The Security Blanket

I sat a my local cafe this morning, watching a small boy, probably 2 or 3 years old, totter down one of the narrow, age-old lanes that define much of the 4th arrondissement.

He followed his parents and gripped his tiny blanket in one arm, holding onto it as if for dear life. I had my own comfort companion as an only child, a stuffed rabbit that I referred to as Burr.

As with most ‘security blankets’, teddy bears, and toys, at some point, we as children mature and realize that the blanket itself isn’t going to protect us as we once thought it would. The world isn’t going to cave in if we don’t have it within reach. And, even if we do have it, it isn’t going to do much for us in times of real trouble.
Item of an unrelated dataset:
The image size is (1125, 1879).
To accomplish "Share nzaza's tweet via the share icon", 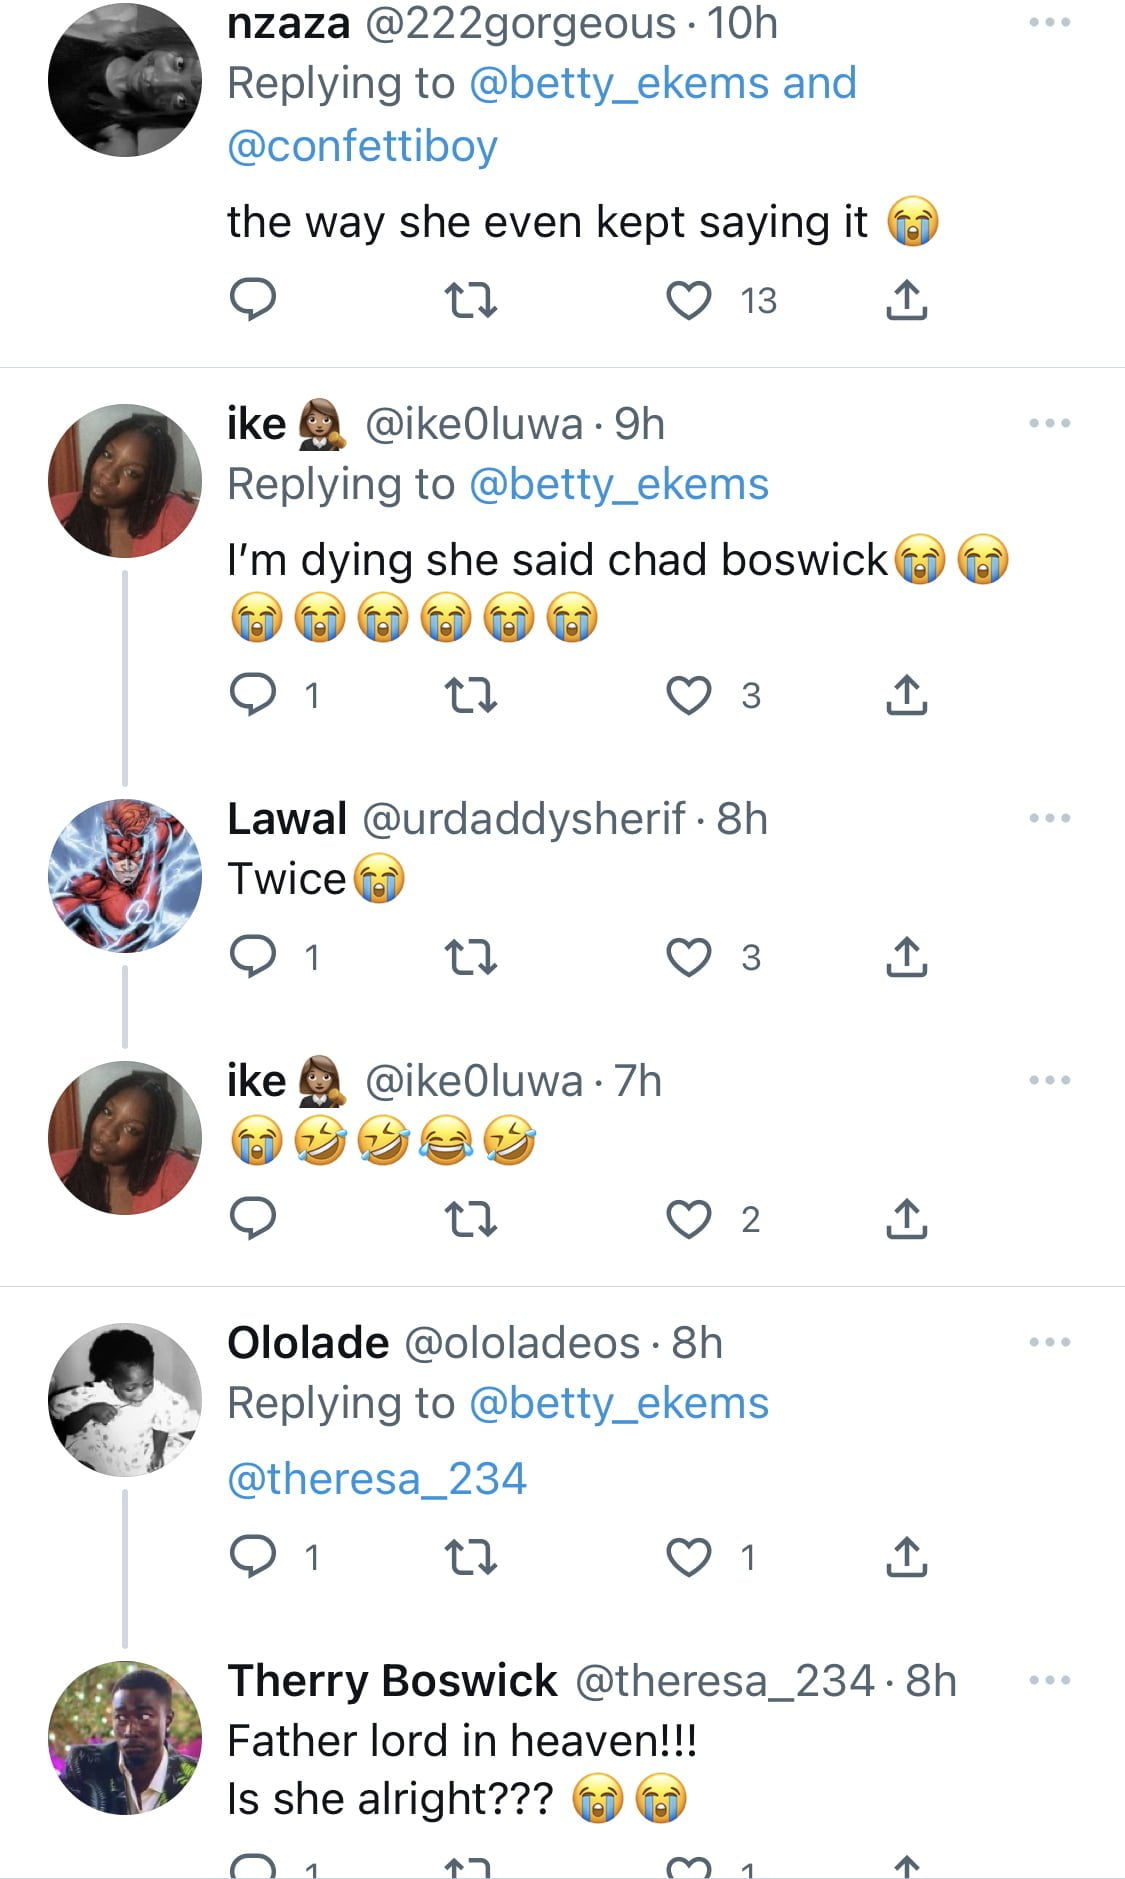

As adults, we still keep ‘worry beads’, a keepsake, or some other tangible form of comfort that we can access and touch in order to harness wild imaginings, focus on what’s troubling us, and search calmly for solutions. Like an heirloom that reminds us of a departed loved one, these trinkets simply mark us as human and do no harm.

What we don’t want to do is believe that having a material possession is going to serve us well as a ‘security blanket’. A new purse, wristwatch, or car is no substitute for self confidence, nor will they, for any length of time, bolster self confidence.

Actually, it’s a contradiction in terms because a material possession is something you buy and self confidence, by definition, comes from your ‘self’.

Tangent Number One: the irony is that you don’t always know if people of limited means don’t have self confidence, but you damn sure know it when rich people are insecure: they buy everything, and they talk about everything they buy. 

But back to my original point…let’s make sure we’re working to increase our self confidence through work, challenges, and learning. Let’s look for anything we may own (or do) right now that we might be using as a crutch. Let’s reign it in, put it away, step back from it. Let’s take a look at what’s behind the purchase or the behavior.

Let’s do the hard and often unpleasant work of addressing personal issues in order to evolve as a person. Full disclosure: I have to do this all the time. It’s not fun, but it’s necessary if you want to improve and live a better life.

Tangent Number Two: when I was a young man in high school, you know, in the pre-cell phone, pre-internet century before this one, I played basketball fairly well. Well enough to have been offered full athletic scholarships to numerous colleges around the country, including an Ivy League institution.

Almost all of my friends knew I had played, but one exchange with an Old Money Gal acquaintance was particularly interesting, and has stayed with me over the years. When the b-ball subject came up in conversation one evening, she confessed that she’d heard I was a jock and concluded that I was probably pretty good at it. When I asked her why she thought that, she replied, “Because I never heard you talk about it.”

Back again to my point…let’s look around for anything we might be using as a ‘security blanket’ and put it away. It’s cute when we see children holding onto something tangible for comfort and reassurance. Less cute when we see adults doing that.

And remember, confidence, like athletic ability, wealth, or experience in war, is something that nobody really needs to talk about.

  • BGT

 

 


8 thoughts on “The Security Blanket

  1. Yes, indeed. Life has a way of starting with a whisper that it’s time to let the security blanket go. And if we refuse to listen, the whisper turns into a loud clanging in our ear.
    And, I love basketball. I’m so curious, Byron. What position did you play?

  2. My aunt used to say, “Show me what someone brags about, and I’ll show you what they’re lacking.” You don’t “talk” about confidence, wealth, etc. It just exists without your doing anything.

  3. Wonderfully said!

    Knowing your own value means you don’t have to justify yourself to others, either through your proclamations or your possessions.